--- Source data Enclosed Below ---

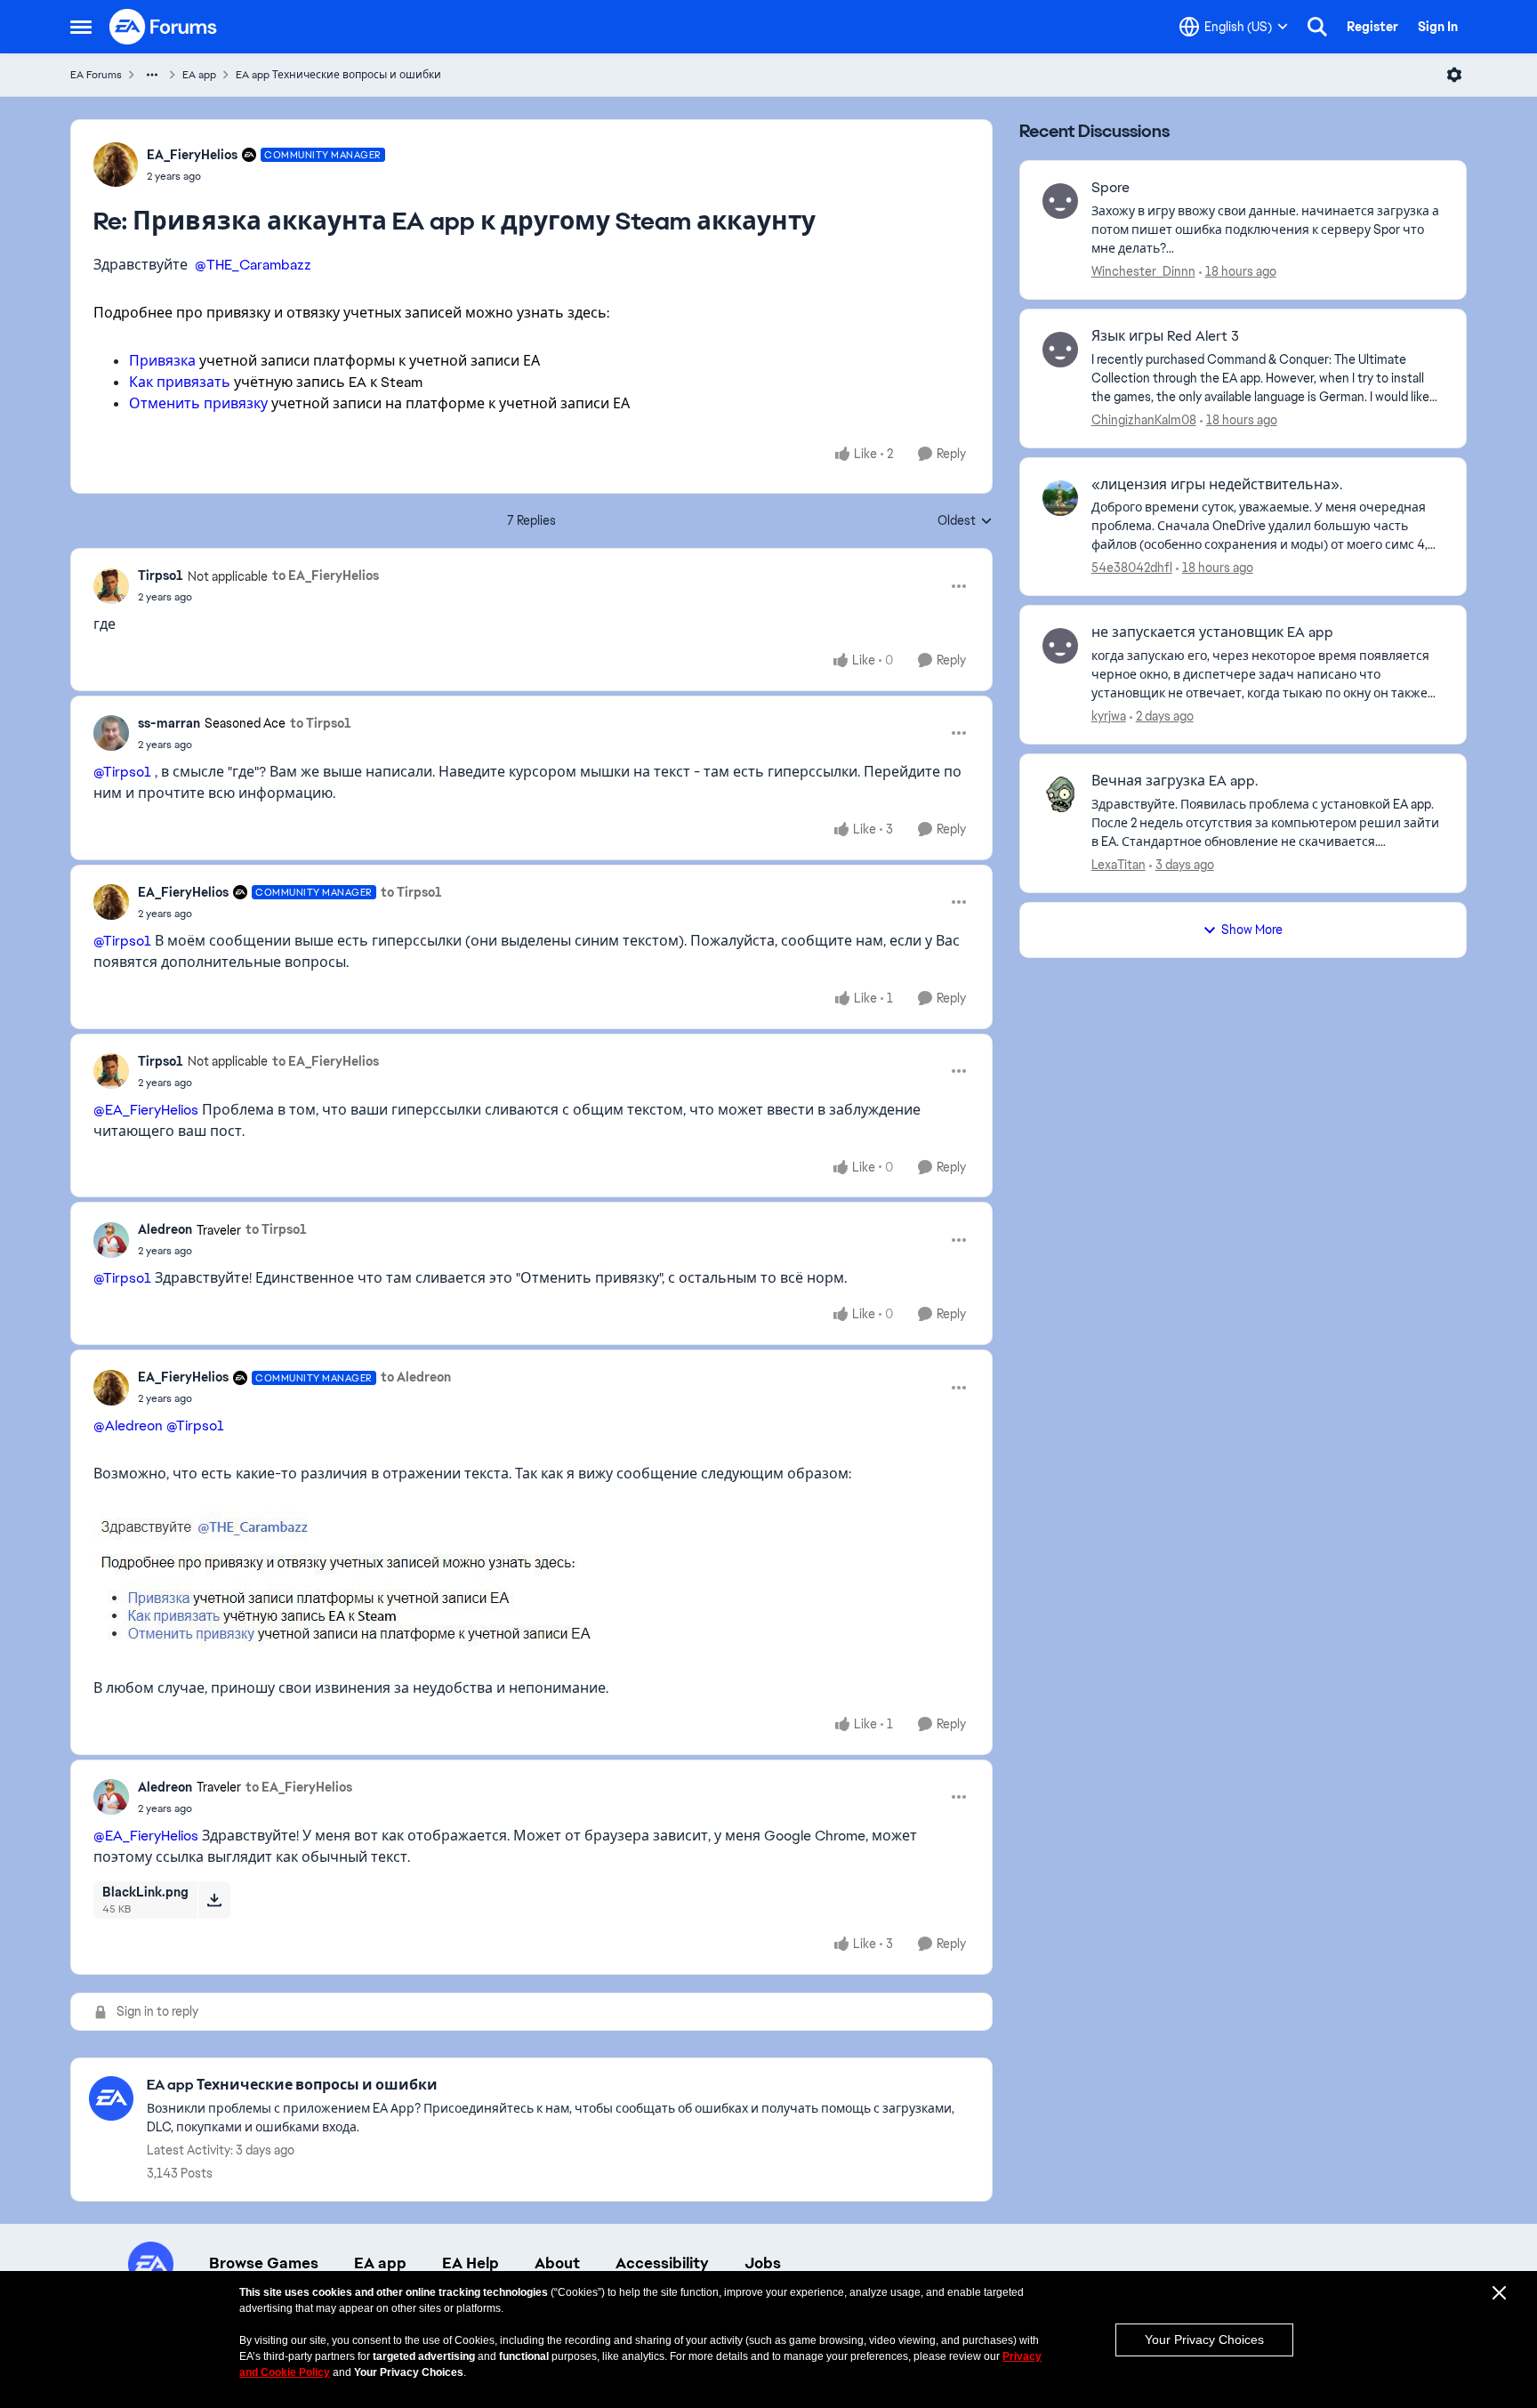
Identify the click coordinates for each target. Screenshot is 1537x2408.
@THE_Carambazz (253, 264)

--- End of Enclosed Source data ---
--- Source data Enclosed Below ---

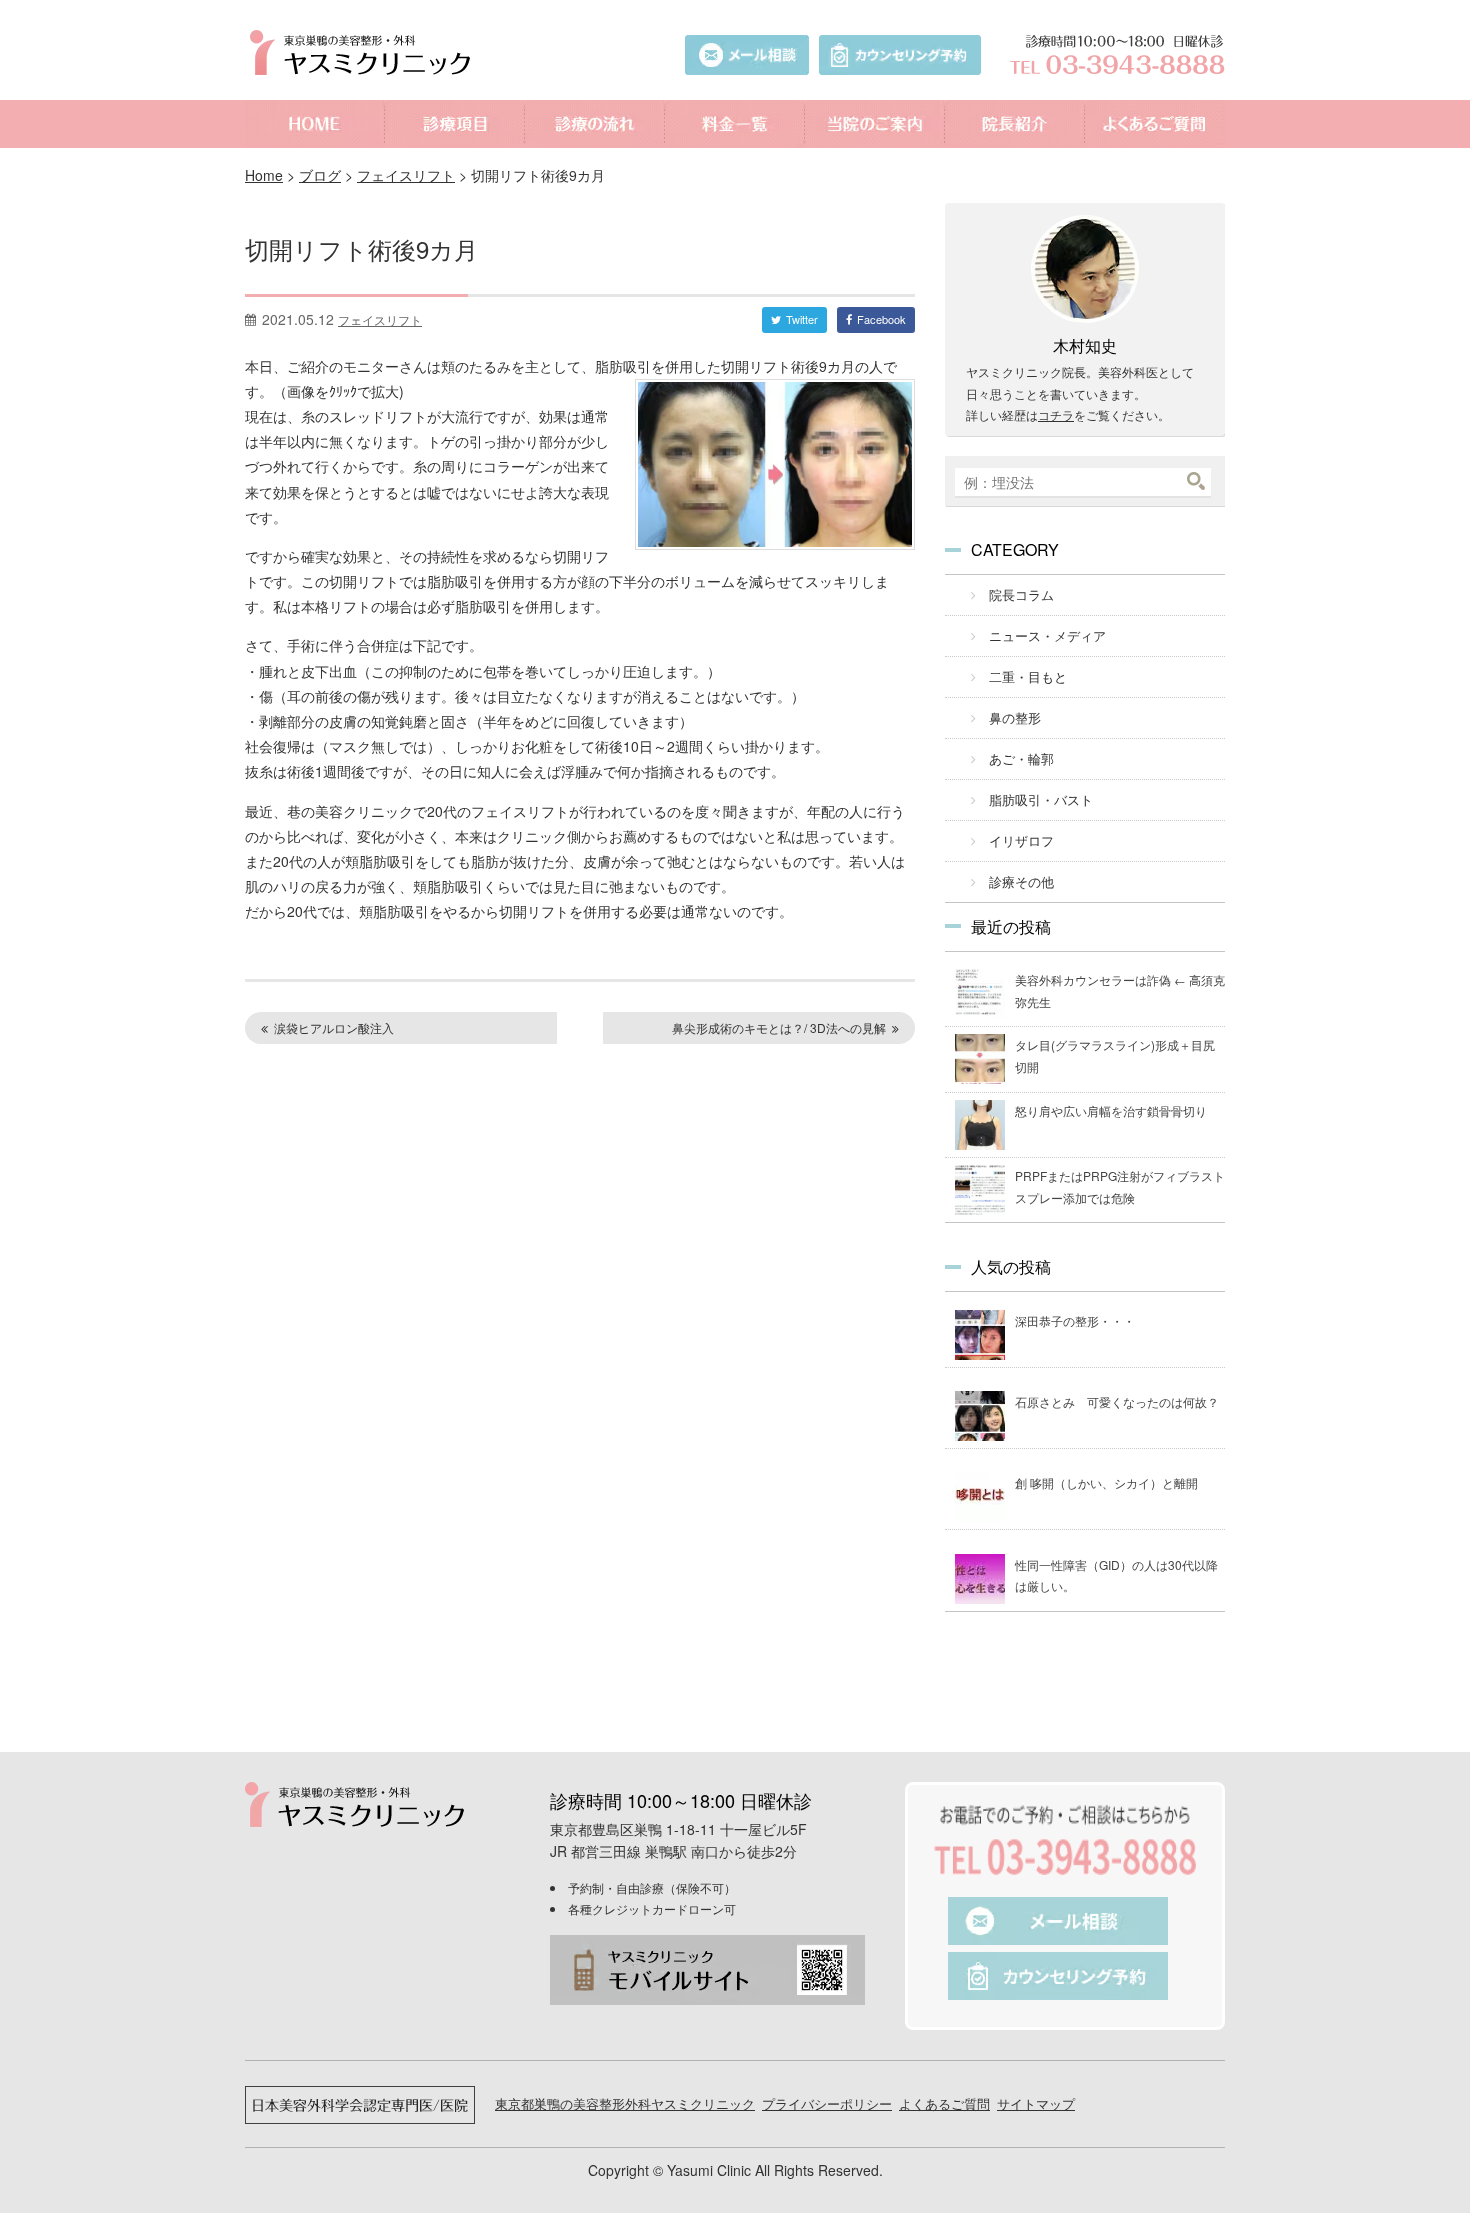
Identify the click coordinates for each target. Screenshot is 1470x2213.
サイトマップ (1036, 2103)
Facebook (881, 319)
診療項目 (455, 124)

--- End of Enclosed Source data ---
--- Source data Enclosed Below ---

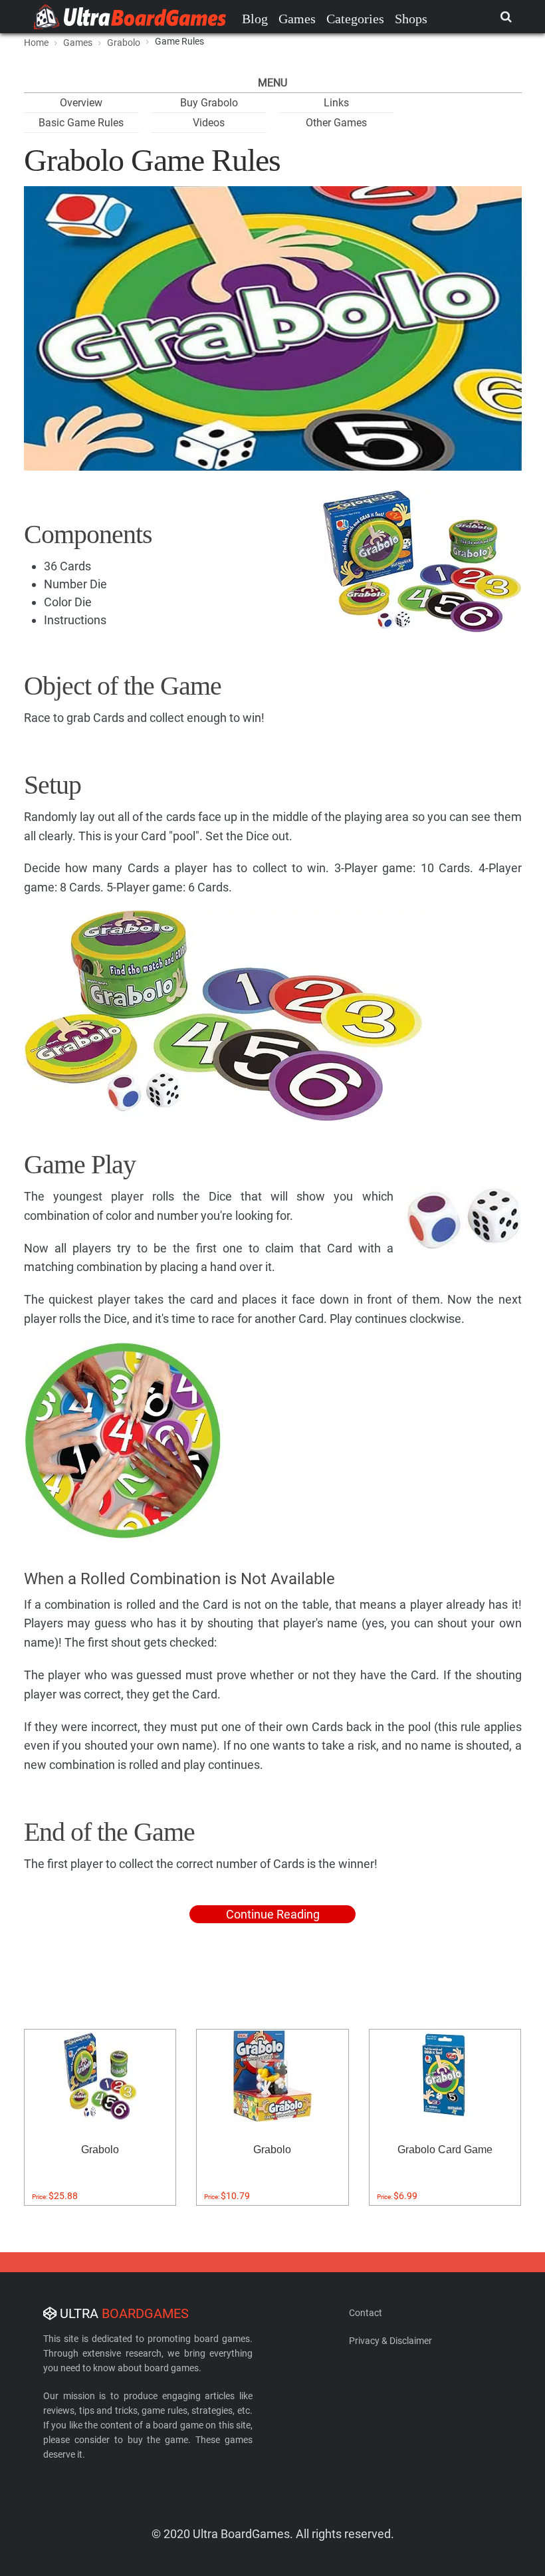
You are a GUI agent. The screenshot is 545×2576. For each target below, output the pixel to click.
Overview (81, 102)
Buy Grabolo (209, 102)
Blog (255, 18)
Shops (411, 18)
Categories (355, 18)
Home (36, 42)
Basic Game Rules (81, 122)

--- End of Enclosed Source data ---

# Description of the task
Identify how many lines in the entries above contain the word "target" and provide only that figure.

# Result of the exercise
3